COMPITO A:
Rispondi in base al testo su Chelsea Wolfe:
(i) Nel primo paragrafo, su che cosa ciondola l'acrobata, spensierato?
(ii) Nel secondo paragrafo, con quale situazione viene paragonato il riconoscere che le sagome provengono dalle stesse dita?
(iii) Nell'ultimo paragrafo, in quale momento Chelsea Wolfe sforna un altro disco?
COMPITO B:
Prosegui il testo su Chelsea Wolfe partendo dalla frase che lo chiude.

La grandezza si misura dal modo in cui l'acrobata cammina sulla fune sottile, lassù in cima, e di continuo ripropone il medesimo numero, impeccabile, ma colorandolo di una suspense diversa. Di una tempistica, diversa. Colorandolo di qualcosa, che è semplicemente diverso, pur essendo consueto. La grandezza è il modo in cui l'acrobata si veste da funambolo, e vola, come dotato di ali, e poi ciondola sull'altalena del trapezio, spensierato, come fosse su una piccola altalena di campagna, appesa a un albero, completando un altro numero. È sempre lo stesso, l'acrobata, ma si rimescola nella sua arte. La rende mirabilmente unica, ogni volta.

La grandezza è la mano che impasta una materia identica, creando però sagome inedite, ma con sembianze note, conosciute: basterebbe guardarle meglio, e scoprire che provengono dalle stesse dita, come quando si ravvisa che un figlio somiglia al padre, in un rinnovo incredibile di cromosomi. La grandezza è nuotare in solchi nuovi di mare, svagare, ad ampie bracciate, poi tornare a sguazzare in quelle acque familiari - le acque di prima, del passato - plasmando meravigliosi cerchi attorno. 

La grandezza è tutto questo. La grandezza è Chelsea Wolfe. Che cammina in equilibrio sulla fune sottile, lassù in cima, che oscilla leggiadra su altalene, che impasta argilla, che nuota e galleggia. Che sforna un altro disco, mentre l'estate muore. Ed è grande, perché sa rimescolarsi con ciò che (musicalmente) è stata, dopo averne preso le distanze. E in ciò che è stata si rinnova, si eleva, si rende diversa pur rimanendo se stessa.

BLOCCO DATI:
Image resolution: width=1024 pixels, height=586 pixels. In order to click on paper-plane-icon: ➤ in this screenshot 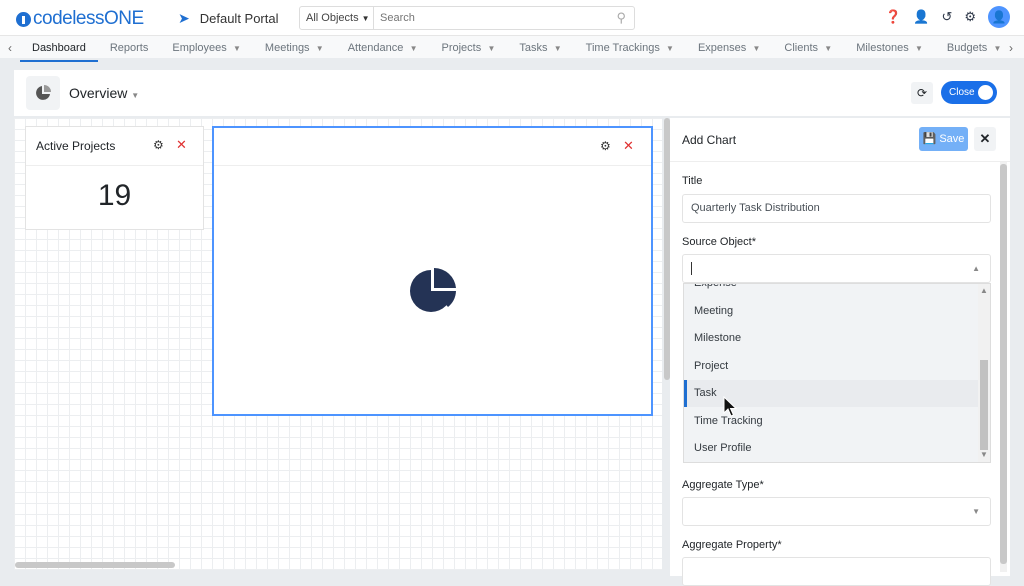, I will do `click(184, 18)`.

RISULTATO A:
(i) Sull'altalena del trapezio.
(ii) Con il ravvisare che un figlio somiglia al padre.
(iii) Mentre l'estate muore.

RISULTATO B:
In Pain is Beauty rispolvera appena le chitarre acustiche, grezze: un folk che era stato prassi nel disco precedente (Reins, almeno inizialmente, Lone, e nell’autentico miracolo, They’ll Clap When You’re Gone). E poi riveste l’abito nero, è in fondo la solita doom lady, si decora con guglie, e impasta il dark al gotico. Si siede al piano, profondo e dondolante (The Waves Have Come), impasta synth e beat che erano propri di Apokalypsis, esplorando dunque i campi dell’elettronica, già conosciuti (The Warden).

Quella di Chelsea rimane una musica intimamente spirituale, eterea, ed è un clima creato dalle tastiere solenni (Sick, con la conclusione di un’eco disperata) o dalla voce che pare derivi da grotte remote, ancestrali (House of Metal, dove tornano gli archi mai abbandonati). Indugia nel carattere abrasivo (Feral Love, quasi primitiva nella sua violenza bestiale), nello spessore del basso (We Hit a Wall), nelle sonorità sbilenche e acide del passato (Destruction Makes the World Burn Brighter, un po’ ridondante nelle modulazioni e negli ululati, e Kings, cupa e distorta).

Le parole non si distinguono, non si vedono, perché si fanno suono e musica anch’esse, in un amalgama pieno e colto. La voce è un elettrocardiogramma mai piatto, un cuore che batte, si abbassa e si alza, variando con ricami, partendo da una mera linea sottile. Una voce mai incolore e annoiata, che dice dell’amore, e del dolore che è bellezza, è catarsi e rigenerazione e vita. Ed è tutto raccontato con grandezza, tra altalene, argilla e mare. Perché Chelsea è ciò che era, e ciò che è: cioè grande, tanto grande.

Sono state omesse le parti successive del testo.